The Odyssey is owned by a nonprofit organization called Ocean Alliance that is based in Massachusetts. USM is a partner with Ocean Alliance. The Odyssey is the only sailboat in the world equipped with a state-of-the-art cell culture laboratory.

“We believe that we can bring a unique set of skills and resources to bear on this disaster. We need to get out in front of this problem and try to understand what damage this pollution is doing and can do to the Gulf of Mexico wildlife,” Johnny Wise said in an e-mail.

Johnny Wise joins a list of Mainers involved with the Gulf oil spill caused by the explosion of the Deepwater Horizon oil rig April 20.

George Maltby, 27, of South Portland is already in the Gulf, working aboard a research vessel, Endeavor, owned by the University of Rhode Island. 

 A 2001 graduate of South Portland High School, Maltby is the assistant engineer on the Endeavor, which is working with the National Science Foundation to track pollutants in Gulf waters.
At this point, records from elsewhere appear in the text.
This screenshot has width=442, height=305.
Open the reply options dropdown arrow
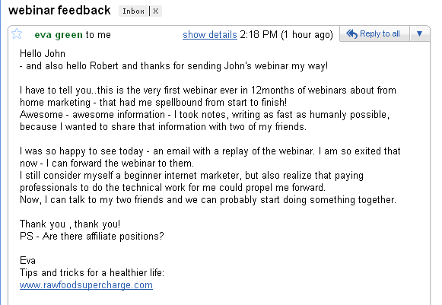[x=419, y=33]
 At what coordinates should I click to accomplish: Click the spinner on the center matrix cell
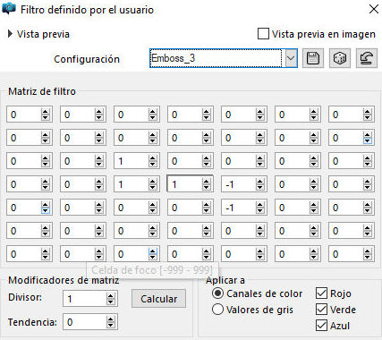pyautogui.click(x=206, y=184)
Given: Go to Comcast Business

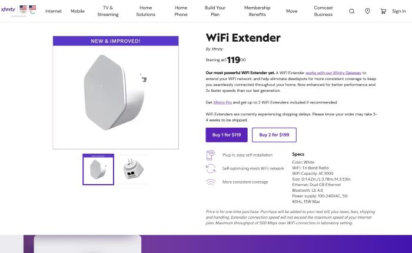Looking at the screenshot, I should pos(323,11).
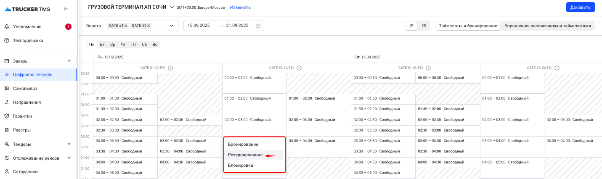Open Уведомления with the bell icon

click(7, 26)
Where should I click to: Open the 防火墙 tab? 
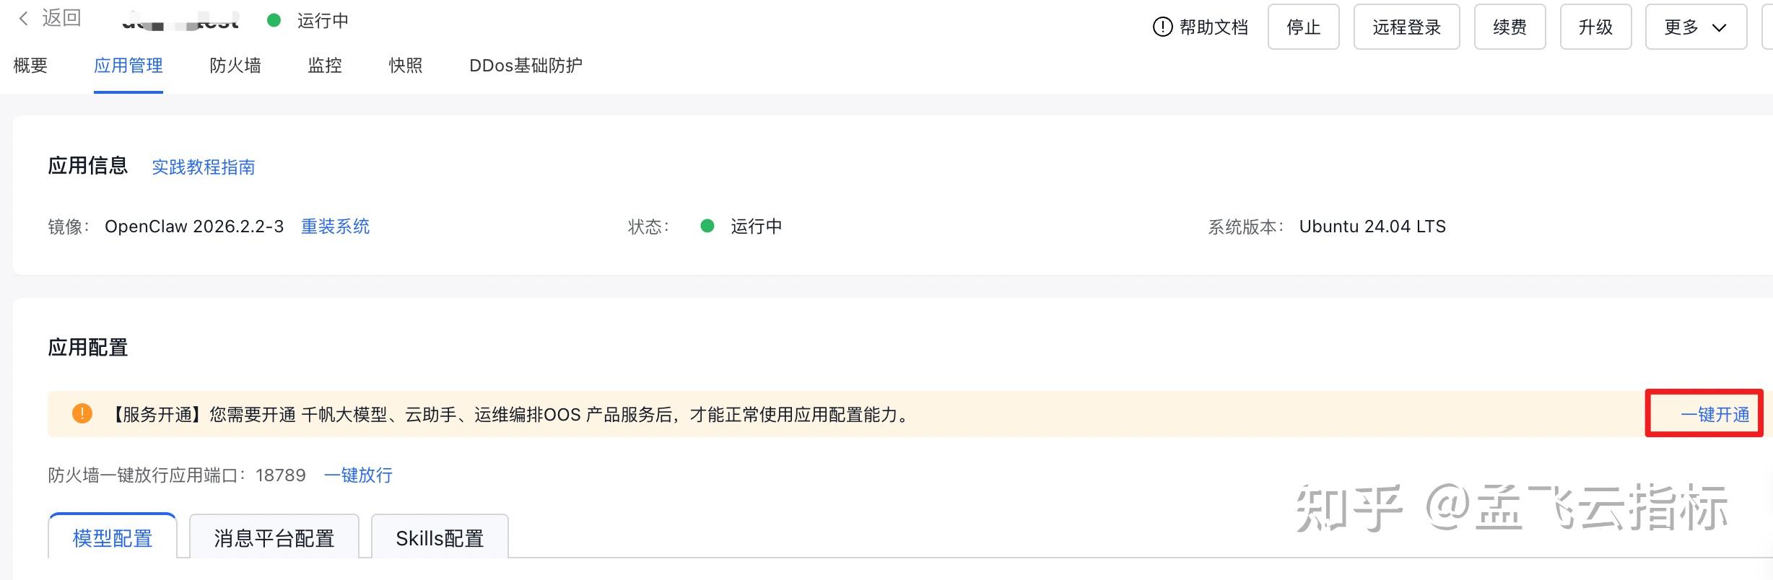[x=235, y=66]
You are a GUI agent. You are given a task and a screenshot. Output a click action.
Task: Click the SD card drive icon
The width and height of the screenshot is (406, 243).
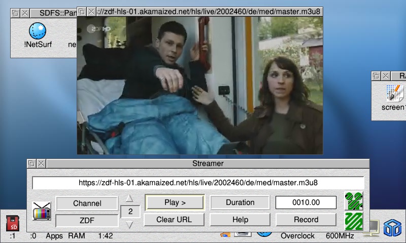pyautogui.click(x=13, y=223)
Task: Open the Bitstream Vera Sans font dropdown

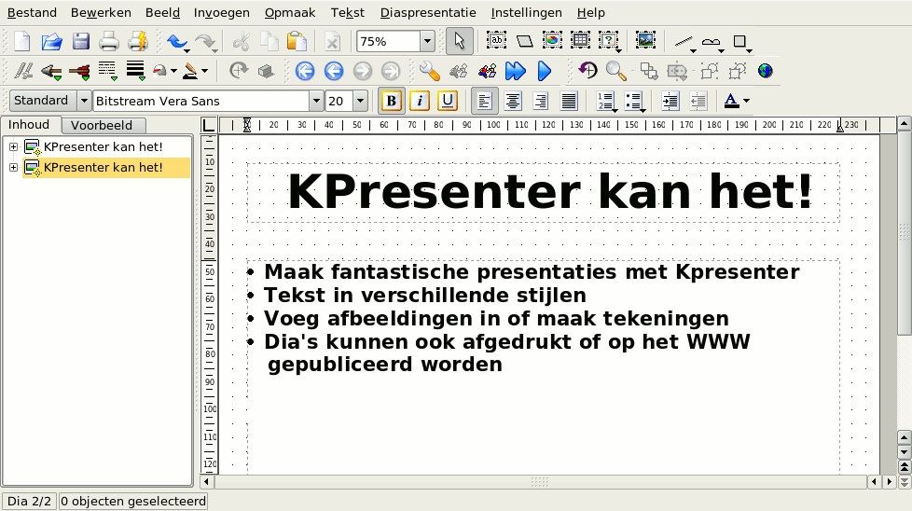Action: (x=316, y=101)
Oil and other pollutants are being tracked by an autonomous underwater vehicle named Sentry, which is owned by the Foundation.

After being near the site of the blown out oil well for more than a week, Maltby’s ship was scheduled to return to port at St. Petersburg, Fla., this week.

 “It has been so amazing to be so close to ground zero. There are about 80 to 90 boats within a 10 nautical mile area,” Maltby wrote in an e-mail from his Gulf of Mexico station. “It’s very sad to see the amount of oil in the water. At night you can see the glow from the drill rigs burning off the gas from the drillings.”